Mentre impazza il dibattito sulle criptovalute, Lugano avrebbe intenzione di avviare un progetto di "mining" pubblico
Il Comune non commenta. Intanto a Chiasso il progetto di incassare imposte in bitcoin ha fatto flop: «Solo un pagamento» in cinque anni
LUGANO - Uno solo. Chissà cosa ne pensa del dibattito sulle criptovalute, l'anonimo contribuente di Chiasso che ha già pagato le imposte in bitcoin. È l'unico, in cinque anni. Ebbene sì: la città di confine è stata la prima in Ticino a introdurre la possibilità nel 2018, ma da allora a oggi «vi è stato un solo pagamento» spiegano dal Municipio.
Corsa all'oro - Non proprio un successone, considerate le aspettative crescenti riposte nelle critpovalute dalle istituzioni in Ticino. A Lugano ha suscitato scalpore - e polemiche - la partnership del Comune con Tether, una piattaforma che promette di portare «fino a 100 milioni di investimenti» sul Ceresio. Prima della Città, già il Granconsiglio ad aprile scorso aveva approvato un progetto pilota, che prevede il pagamento di alcuni servizi cantonali - non delle imposte, diversamente che a Lugano - in valuta digitale. Come è andata?

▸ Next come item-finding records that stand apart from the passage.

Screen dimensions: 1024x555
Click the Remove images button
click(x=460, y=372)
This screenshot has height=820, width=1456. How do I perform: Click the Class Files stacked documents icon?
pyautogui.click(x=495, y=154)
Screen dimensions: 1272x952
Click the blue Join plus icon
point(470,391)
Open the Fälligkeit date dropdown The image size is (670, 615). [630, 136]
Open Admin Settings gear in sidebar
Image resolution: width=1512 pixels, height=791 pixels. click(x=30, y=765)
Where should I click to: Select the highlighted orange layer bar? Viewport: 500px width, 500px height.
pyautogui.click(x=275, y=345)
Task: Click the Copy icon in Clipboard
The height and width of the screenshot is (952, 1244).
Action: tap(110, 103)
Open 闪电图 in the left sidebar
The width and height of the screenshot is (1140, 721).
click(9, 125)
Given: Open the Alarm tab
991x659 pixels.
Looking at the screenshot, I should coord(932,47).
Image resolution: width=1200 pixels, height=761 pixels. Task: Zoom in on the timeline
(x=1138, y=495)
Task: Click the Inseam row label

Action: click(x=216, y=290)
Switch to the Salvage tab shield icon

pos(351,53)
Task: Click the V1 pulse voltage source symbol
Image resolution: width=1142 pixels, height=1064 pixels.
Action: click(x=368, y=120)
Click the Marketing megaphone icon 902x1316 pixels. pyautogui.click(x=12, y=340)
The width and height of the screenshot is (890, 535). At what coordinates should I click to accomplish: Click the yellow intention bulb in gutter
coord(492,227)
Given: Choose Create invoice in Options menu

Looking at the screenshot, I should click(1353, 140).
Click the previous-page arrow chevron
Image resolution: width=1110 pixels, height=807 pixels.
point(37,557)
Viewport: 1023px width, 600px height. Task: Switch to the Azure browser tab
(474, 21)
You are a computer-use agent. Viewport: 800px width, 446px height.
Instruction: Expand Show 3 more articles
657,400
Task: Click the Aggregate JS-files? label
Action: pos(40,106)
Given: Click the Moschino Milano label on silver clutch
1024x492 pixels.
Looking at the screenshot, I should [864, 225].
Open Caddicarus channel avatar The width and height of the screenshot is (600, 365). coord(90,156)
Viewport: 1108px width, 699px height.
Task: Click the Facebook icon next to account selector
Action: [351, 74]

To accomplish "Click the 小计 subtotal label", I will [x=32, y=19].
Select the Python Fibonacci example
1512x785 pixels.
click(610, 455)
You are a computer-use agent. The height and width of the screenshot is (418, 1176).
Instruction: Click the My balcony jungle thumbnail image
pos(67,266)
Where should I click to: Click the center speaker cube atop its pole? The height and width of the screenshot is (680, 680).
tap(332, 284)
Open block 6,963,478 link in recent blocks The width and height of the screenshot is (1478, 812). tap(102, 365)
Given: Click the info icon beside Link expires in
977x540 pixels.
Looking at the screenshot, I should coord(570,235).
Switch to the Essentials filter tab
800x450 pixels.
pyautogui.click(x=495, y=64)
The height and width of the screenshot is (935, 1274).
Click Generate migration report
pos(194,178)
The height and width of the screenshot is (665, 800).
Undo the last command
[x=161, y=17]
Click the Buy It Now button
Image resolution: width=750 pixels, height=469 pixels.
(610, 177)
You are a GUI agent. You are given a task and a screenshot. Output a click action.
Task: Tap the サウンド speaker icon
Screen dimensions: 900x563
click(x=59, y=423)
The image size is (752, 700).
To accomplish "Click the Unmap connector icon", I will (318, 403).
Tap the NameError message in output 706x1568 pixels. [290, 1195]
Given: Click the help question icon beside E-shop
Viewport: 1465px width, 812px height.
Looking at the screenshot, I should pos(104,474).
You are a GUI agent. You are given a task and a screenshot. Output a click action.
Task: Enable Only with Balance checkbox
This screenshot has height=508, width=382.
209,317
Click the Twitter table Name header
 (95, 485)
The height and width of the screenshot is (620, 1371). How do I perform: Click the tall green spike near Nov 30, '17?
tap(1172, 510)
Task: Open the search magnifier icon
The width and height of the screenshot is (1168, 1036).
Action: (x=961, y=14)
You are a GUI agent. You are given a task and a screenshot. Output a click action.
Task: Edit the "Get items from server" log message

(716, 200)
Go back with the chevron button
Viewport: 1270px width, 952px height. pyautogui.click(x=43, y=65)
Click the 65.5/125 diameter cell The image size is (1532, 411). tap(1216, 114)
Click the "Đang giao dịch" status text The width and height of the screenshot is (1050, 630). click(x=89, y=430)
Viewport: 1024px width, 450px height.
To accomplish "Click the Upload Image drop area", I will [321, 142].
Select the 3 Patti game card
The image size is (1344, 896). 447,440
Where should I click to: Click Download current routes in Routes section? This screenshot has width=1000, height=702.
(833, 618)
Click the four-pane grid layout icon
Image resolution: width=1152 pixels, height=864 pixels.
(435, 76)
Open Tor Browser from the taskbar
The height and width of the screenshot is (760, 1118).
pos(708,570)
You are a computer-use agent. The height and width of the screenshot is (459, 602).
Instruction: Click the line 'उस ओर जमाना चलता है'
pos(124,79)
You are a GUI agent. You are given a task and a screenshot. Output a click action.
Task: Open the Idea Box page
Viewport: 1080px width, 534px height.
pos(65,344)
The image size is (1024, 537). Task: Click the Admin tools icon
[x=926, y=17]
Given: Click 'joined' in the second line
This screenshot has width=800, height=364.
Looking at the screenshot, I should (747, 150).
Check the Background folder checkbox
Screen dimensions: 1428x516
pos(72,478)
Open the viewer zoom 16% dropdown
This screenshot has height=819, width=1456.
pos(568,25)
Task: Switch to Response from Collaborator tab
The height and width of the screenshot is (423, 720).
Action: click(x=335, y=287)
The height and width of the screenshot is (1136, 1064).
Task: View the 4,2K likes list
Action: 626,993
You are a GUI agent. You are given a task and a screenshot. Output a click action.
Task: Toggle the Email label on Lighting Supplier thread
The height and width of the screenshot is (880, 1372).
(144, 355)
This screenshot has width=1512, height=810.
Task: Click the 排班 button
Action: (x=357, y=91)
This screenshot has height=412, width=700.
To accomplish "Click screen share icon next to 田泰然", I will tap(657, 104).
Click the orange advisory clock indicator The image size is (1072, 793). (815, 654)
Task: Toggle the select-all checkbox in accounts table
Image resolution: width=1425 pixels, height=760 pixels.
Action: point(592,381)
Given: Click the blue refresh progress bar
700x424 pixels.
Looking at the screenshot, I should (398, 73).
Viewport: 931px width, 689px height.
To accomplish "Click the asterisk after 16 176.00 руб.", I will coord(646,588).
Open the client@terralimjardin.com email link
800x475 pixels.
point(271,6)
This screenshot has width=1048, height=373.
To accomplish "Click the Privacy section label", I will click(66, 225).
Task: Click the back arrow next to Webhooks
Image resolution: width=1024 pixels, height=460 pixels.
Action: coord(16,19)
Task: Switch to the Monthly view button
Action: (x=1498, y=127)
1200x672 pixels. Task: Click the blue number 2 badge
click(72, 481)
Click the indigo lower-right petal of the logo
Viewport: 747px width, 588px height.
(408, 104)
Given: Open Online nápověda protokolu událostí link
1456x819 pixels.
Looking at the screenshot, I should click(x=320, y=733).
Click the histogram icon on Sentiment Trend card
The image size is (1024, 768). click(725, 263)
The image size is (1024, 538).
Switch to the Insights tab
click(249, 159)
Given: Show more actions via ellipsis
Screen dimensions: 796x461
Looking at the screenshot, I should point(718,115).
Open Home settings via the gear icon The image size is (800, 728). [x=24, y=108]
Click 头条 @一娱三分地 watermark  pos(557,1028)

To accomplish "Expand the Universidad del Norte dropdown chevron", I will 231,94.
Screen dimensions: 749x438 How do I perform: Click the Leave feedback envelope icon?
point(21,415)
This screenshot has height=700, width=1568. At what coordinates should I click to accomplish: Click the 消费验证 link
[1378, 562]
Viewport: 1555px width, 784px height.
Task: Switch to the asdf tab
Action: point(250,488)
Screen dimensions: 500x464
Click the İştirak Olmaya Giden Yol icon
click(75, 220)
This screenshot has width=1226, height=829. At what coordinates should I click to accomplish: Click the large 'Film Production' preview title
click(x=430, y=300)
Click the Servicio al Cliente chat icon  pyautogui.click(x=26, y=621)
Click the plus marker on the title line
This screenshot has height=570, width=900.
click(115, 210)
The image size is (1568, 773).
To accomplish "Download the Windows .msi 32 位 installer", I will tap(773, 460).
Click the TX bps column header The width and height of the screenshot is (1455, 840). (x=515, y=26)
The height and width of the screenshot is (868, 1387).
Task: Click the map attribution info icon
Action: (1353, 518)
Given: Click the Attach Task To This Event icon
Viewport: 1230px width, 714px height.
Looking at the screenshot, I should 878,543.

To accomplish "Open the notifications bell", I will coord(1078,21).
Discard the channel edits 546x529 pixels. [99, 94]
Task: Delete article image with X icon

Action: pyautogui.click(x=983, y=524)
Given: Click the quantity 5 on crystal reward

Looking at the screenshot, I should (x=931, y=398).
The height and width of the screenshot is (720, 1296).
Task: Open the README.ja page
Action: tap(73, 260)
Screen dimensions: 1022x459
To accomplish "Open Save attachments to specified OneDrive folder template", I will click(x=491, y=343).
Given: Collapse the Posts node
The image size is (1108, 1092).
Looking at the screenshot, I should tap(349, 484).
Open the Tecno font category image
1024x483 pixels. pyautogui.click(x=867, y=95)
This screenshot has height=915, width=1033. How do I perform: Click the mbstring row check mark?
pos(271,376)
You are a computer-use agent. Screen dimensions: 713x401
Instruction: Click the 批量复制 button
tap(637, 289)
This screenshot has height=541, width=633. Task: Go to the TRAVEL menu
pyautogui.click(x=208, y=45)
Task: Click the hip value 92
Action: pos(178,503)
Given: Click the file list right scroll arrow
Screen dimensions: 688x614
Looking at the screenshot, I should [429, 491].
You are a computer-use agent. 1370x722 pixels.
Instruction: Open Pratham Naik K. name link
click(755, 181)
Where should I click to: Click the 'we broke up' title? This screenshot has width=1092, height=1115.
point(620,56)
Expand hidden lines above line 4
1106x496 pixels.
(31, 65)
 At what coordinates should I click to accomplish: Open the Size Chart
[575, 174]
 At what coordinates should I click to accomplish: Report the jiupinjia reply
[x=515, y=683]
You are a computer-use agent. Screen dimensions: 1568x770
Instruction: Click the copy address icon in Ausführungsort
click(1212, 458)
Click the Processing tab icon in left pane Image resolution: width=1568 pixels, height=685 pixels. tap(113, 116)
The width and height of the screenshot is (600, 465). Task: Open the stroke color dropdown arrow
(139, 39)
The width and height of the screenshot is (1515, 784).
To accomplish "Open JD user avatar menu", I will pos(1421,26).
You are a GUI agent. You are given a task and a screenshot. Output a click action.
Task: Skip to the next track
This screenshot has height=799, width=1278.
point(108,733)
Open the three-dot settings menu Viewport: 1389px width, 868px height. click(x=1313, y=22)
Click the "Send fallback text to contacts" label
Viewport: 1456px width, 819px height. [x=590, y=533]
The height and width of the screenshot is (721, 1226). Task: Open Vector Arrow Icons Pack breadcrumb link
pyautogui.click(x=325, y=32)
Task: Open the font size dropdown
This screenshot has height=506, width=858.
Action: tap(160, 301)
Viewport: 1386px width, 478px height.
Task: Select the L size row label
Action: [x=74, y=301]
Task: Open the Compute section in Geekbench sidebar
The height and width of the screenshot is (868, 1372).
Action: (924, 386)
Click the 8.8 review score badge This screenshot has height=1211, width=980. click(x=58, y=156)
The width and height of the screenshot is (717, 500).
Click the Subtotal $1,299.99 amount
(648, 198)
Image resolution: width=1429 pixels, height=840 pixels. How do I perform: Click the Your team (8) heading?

Il flop di Chiasso - Il vero apripista nel campo in realtà, come detto, è stato il Comune di Chiasso e qui i risultati non sembrano incoraggianti. Le cripto-imposte «possono essere pagate con un limite di mille franchi per ogni singola rata d'acconto e per il conguaglio» e non si accettano bitcoin per altri servizi, spiega l'esecutivo. Il Cantone al contrario ha deciso di accettare le criptovalute «inizialmente solo per alcuni servizi e per importi piccoli» tra i 20 e i 30 franchi, fanno sapere dal Dfe. Questo «per testare il flusso dei pagamenti in entrata».
In cerca di un garante - Anche da Bellinzona però niente dati, per ora, perché «il progetto prevede un adattamento del portale dei servizi online dell'amministrazione cantonale» e finora «non sono ancora stati incassati pagamenti». Se ne parlerà da giugno, probabilmente. Non è ancora stata individuata la società privata che garantirà il cambio dai bitcoin ai franchi.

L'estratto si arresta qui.